*Tasks and exercises:*
**1.** In the passage on revolution, what does war take away?
**2.** Retype the passage on revolution starting with "In time, to" and going on through "a generous confidence.".
**3.** From the first two sentences of the paragraph in the passage on revolution that begins "Reckless audacity came", list each trait or behavior along with what it came to be considered.

*Source document:*
▼▼▼

In peace and prosperity, states and individuals have better sentiments, because they do not find themselves suddenly confronted with imperious necessities; but war takes away the easy supply of daily wants, and so proves a rough master, that brings most men's characters to a level with their fortunes. Revolution thus ran its course from city to city, and the places which it arrived at last, from having heard what had been done before, carried to a still greater excess the reinforcement of their inventions, as manifested in the cunning of their enterprises and the atrocity of their reprisals. Words had to change their ordinary meaning and to take that which was now given them. [Ed note. - See '1984', George Orwell]
Reckless audacity came to be considered the courage of a loyal ally; prudent hesitation, specious cowardice; moderation was held to be a cloak for unmanliness; ability to see all sides of a question, inaptness to act on any. Frantic violence became the attribute of manliness; cautious plotting, a justifiable means of self-defense. The advocate of extreme measures was always trustworthy; his opponent a man to be suspected. To succeed in a plot was to have a shrewd head, to divine a plot still shrewder; but to try to provide against having to do either was to break up your party and to be afraid of your adversaries.
In time, to forestall an intending criminal, or to suggest the idea of a crime where it was wanting, was equally commended, until even blood became a weaker tie than party, from the superior readiness of those united by the latter to dare everything without reserve; for such associations had not in view the blessings derivable from established institutions but were formed by ambition for their overthrow; and the confidence of their members in each other rested less on any religious sanction than upon complicity in crime. The fair proposals of an adversary were met with jealous precautions by the stronger of the two, and not with a generous confidence.

▲▲▲

*Information supplied:*
▼▼▼

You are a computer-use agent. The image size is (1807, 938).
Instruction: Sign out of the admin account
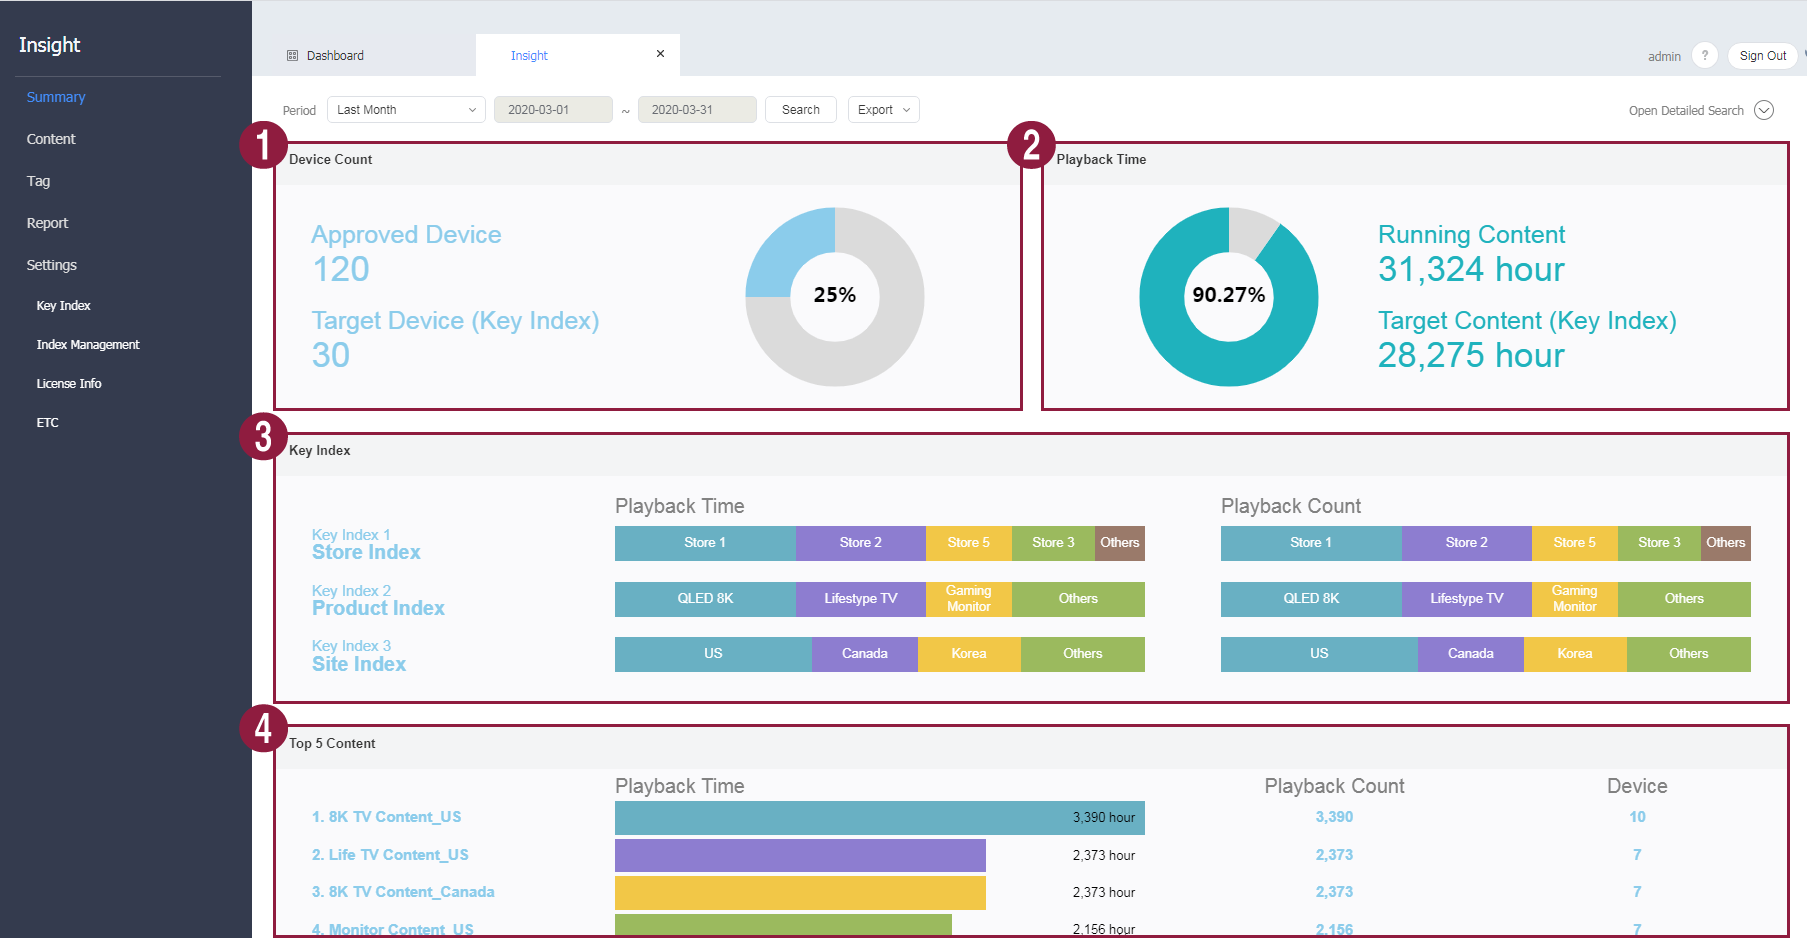pyautogui.click(x=1762, y=56)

▲▲▲

*Solutions to the problems:*
**1.** War takes away the easy supply of daily wants.

**2.**
In time, to forestall an intending criminal, or to suggest the idea of a crime where it was wanting, was equally commended, until even blood became a weaker tie than party, from the superior readiness of those united by the latter to dare everything without reserve; for such associations had not in view the blessings derivable from established institutions but were formed by ambition for their overthrow; and the confidence of their members in each other rested less on any religious sanction than upon complicity in crime. The fair proposals of an adversary were met with jealous precautions by the stronger of the two, and not with a generous confidence.

**3.**
- Reckless audacity: the courage of a loyal ally
- Prudent hesitation: specious cowardice
- Moderation: a cloak for unmanliness
- Ability to see all sides of a question: inaptness to act on any
- Frantic violence: the attribute of manliness
- Cautious plotting: a justifiable means of self-defense